(Collection entries)
»»

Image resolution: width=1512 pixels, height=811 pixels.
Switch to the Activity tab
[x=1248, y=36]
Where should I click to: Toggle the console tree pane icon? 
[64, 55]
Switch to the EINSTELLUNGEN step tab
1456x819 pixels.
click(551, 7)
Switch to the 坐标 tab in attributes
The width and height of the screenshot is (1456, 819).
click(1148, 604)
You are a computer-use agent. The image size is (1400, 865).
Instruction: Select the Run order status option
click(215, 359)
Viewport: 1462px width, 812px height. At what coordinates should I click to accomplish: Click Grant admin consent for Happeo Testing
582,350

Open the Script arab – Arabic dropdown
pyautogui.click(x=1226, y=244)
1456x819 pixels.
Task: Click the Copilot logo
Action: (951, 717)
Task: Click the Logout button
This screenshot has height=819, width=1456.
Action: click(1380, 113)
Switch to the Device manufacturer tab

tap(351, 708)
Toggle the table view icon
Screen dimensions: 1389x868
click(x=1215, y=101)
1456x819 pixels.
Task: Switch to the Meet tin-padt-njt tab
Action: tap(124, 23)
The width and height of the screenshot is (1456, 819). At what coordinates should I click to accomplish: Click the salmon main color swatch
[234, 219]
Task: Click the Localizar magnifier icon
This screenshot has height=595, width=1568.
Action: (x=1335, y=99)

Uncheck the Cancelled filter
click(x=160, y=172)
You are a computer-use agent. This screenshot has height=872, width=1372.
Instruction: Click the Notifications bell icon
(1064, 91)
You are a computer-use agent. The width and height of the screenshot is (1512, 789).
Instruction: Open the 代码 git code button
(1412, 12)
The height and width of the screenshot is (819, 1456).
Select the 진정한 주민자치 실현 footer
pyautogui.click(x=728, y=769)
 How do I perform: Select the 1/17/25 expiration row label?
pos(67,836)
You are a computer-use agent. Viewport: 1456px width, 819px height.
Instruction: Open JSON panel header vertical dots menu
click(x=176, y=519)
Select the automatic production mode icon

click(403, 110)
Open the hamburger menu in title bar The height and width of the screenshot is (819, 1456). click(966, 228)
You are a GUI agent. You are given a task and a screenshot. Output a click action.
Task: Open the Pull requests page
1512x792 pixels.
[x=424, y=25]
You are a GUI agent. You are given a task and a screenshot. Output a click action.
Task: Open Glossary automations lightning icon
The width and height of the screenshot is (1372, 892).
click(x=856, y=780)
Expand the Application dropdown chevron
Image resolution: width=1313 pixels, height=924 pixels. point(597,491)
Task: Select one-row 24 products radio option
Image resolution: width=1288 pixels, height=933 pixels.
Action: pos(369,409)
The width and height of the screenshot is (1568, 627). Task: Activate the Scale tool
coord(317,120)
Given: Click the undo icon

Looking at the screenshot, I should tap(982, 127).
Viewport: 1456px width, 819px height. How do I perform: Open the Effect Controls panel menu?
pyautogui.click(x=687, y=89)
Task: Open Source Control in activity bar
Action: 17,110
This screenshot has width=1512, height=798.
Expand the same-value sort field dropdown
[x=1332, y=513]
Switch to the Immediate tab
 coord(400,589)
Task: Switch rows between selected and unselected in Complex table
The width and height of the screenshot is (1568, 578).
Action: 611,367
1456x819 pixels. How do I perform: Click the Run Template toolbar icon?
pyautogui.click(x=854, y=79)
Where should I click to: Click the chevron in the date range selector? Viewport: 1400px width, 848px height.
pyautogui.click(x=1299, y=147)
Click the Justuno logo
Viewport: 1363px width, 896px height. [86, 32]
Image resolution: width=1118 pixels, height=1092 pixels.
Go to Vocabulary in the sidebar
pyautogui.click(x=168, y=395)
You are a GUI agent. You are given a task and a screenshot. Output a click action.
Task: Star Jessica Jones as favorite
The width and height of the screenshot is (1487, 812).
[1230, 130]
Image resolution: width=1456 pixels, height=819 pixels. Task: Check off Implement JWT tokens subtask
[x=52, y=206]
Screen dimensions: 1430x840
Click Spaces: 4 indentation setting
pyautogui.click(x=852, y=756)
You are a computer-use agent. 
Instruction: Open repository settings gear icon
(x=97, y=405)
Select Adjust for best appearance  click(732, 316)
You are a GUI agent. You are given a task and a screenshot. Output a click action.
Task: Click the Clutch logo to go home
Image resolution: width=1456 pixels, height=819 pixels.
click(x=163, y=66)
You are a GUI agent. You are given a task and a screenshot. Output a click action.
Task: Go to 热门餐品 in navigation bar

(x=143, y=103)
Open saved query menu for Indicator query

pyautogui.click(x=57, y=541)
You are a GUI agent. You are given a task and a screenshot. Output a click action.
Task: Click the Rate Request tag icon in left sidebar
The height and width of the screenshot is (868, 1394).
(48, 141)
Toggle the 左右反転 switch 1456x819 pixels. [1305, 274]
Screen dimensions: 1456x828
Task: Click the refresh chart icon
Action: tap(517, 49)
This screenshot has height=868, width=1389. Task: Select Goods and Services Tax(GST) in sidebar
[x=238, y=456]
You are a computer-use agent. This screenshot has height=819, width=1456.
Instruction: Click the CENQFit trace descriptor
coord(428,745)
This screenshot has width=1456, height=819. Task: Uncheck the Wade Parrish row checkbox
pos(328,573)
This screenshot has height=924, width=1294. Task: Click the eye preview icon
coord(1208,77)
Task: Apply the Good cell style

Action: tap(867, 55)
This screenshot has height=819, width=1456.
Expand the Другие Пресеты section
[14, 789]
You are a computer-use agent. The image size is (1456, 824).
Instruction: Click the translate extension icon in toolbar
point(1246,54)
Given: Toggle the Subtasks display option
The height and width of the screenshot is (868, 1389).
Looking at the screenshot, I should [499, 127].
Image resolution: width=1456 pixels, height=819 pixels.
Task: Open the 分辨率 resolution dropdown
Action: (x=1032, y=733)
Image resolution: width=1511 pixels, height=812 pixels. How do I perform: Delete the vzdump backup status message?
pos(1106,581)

««

Return the records in full. Omit nothing.

Image resolution: width=1512 pixels, height=811 pixels.
Switch to the Activity tab
[x=1248, y=36]
Where should I click to: Toggle the console tree pane icon? 
[64, 55]
Switch to the EINSTELLUNGEN step tab
1456x819 pixels.
click(551, 7)
Switch to the 坐标 tab in attributes
The width and height of the screenshot is (1456, 819).
click(1148, 604)
You are a computer-use agent. The image size is (1400, 865).
Instruction: Select the Run order status option
click(215, 359)
Viewport: 1462px width, 812px height. At what coordinates should I click to accomplish: Click Grant admin consent for Happeo Testing
582,350

Open the Script arab – Arabic dropdown
pyautogui.click(x=1226, y=244)
1456x819 pixels.
Task: Click the Copilot logo
Action: (951, 717)
Task: Click the Logout button
This screenshot has height=819, width=1456.
Action: click(1380, 113)
Switch to the Device manufacturer tab

tap(351, 708)
Toggle the table view icon
Screen dimensions: 1389x868
click(x=1215, y=101)
1456x819 pixels.
Task: Switch to the Meet tin-padt-njt tab
Action: tap(124, 23)
The width and height of the screenshot is (1456, 819). At what coordinates should I click to accomplish: Click the salmon main color swatch
[234, 219]
Task: Click the Localizar magnifier icon
This screenshot has height=595, width=1568.
Action: (x=1335, y=99)

Uncheck the Cancelled filter
click(x=160, y=172)
You are a computer-use agent. This screenshot has height=872, width=1372.
Instruction: Click the Notifications bell icon
(1064, 91)
You are a computer-use agent. The width and height of the screenshot is (1512, 789).
Instruction: Open the 代码 git code button
(1412, 12)
The height and width of the screenshot is (819, 1456).
Select the 진정한 주민자치 실현 footer
pyautogui.click(x=728, y=769)
 How do I perform: Select the 1/17/25 expiration row label?
pos(67,836)
You are a computer-use agent. Viewport: 1456px width, 819px height.
Instruction: Open JSON panel header vertical dots menu
click(x=176, y=519)
Select the automatic production mode icon

click(403, 110)
Open the hamburger menu in title bar The height and width of the screenshot is (819, 1456). click(966, 228)
You are a GUI agent. You are given a task and a screenshot. Output a click action.
Task: Open the Pull requests page
1512x792 pixels.
[x=424, y=25]
You are a GUI agent. You are given a task and a screenshot. Output a click action.
Task: Open Glossary automations lightning icon
The width and height of the screenshot is (1372, 892).
click(x=856, y=780)
Expand the Application dropdown chevron
Image resolution: width=1313 pixels, height=924 pixels. point(597,491)
Task: Select one-row 24 products radio option
Image resolution: width=1288 pixels, height=933 pixels.
Action: pos(369,409)
The width and height of the screenshot is (1568, 627). Task: Activate the Scale tool
coord(317,120)
Given: Click the undo icon

Looking at the screenshot, I should tap(982, 127).
Viewport: 1456px width, 819px height. How do I perform: Open the Effect Controls panel menu?
pyautogui.click(x=687, y=89)
Task: Open Source Control in activity bar
Action: 17,110
This screenshot has width=1512, height=798.
Expand the same-value sort field dropdown
[x=1332, y=513]
Switch to the Immediate tab
 coord(400,589)
Task: Switch rows between selected and unselected in Complex table
The width and height of the screenshot is (1568, 578).
Action: 611,367
1456x819 pixels. How do I perform: Click the Run Template toolbar icon?
pyautogui.click(x=854, y=79)
Where should I click to: Click the chevron in the date range selector? Viewport: 1400px width, 848px height.
pyautogui.click(x=1299, y=147)
Click the Justuno logo
Viewport: 1363px width, 896px height. [86, 32]
Image resolution: width=1118 pixels, height=1092 pixels.
Go to Vocabulary in the sidebar
pyautogui.click(x=168, y=395)
You are a GUI agent. You are given a task and a screenshot. Output a click action.
Task: Star Jessica Jones as favorite
The width and height of the screenshot is (1487, 812).
[1230, 130]
Image resolution: width=1456 pixels, height=819 pixels. Task: Check off Implement JWT tokens subtask
[x=52, y=206]
Screen dimensions: 1430x840
Click Spaces: 4 indentation setting
pyautogui.click(x=852, y=756)
You are a computer-use agent. 
Instruction: Open repository settings gear icon
(x=97, y=405)
Select Adjust for best appearance  click(732, 316)
You are a GUI agent. You are given a task and a screenshot. Output a click action.
Task: Click the Clutch logo to go home
Image resolution: width=1456 pixels, height=819 pixels.
click(x=163, y=66)
You are a GUI agent. You are given a task and a screenshot. Output a click action.
Task: Go to 热门餐品 in navigation bar

(x=143, y=103)
Open saved query menu for Indicator query

pyautogui.click(x=57, y=541)
You are a GUI agent. You are given a task and a screenshot. Output a click action.
Task: Click the Rate Request tag icon in left sidebar
The height and width of the screenshot is (868, 1394).
(48, 141)
Toggle the 左右反転 switch 1456x819 pixels. [1305, 274]
Screen dimensions: 1456x828
Task: Click the refresh chart icon
Action: tap(517, 49)
This screenshot has height=868, width=1389. Task: Select Goods and Services Tax(GST) in sidebar
[x=238, y=456]
You are a computer-use agent. This screenshot has height=819, width=1456.
Instruction: Click the CENQFit trace descriptor
coord(428,745)
This screenshot has width=1456, height=819. Task: Uncheck the Wade Parrish row checkbox
pos(328,573)
This screenshot has height=924, width=1294. Task: Click the eye preview icon
coord(1208,77)
Task: Apply the Good cell style

Action: tap(867, 55)
This screenshot has height=819, width=1456.
Expand the Другие Пресеты section
[14, 789]
You are a computer-use agent. The image size is (1456, 824).
Instruction: Click the translate extension icon in toolbar
point(1246,54)
Given: Toggle the Subtasks display option
The height and width of the screenshot is (868, 1389).
Looking at the screenshot, I should [499, 127].
Image resolution: width=1456 pixels, height=819 pixels.
Task: Open the 分辨率 resolution dropdown
Action: (x=1032, y=733)
Image resolution: width=1511 pixels, height=812 pixels. How do I perform: Delete the vzdump backup status message?
pos(1106,581)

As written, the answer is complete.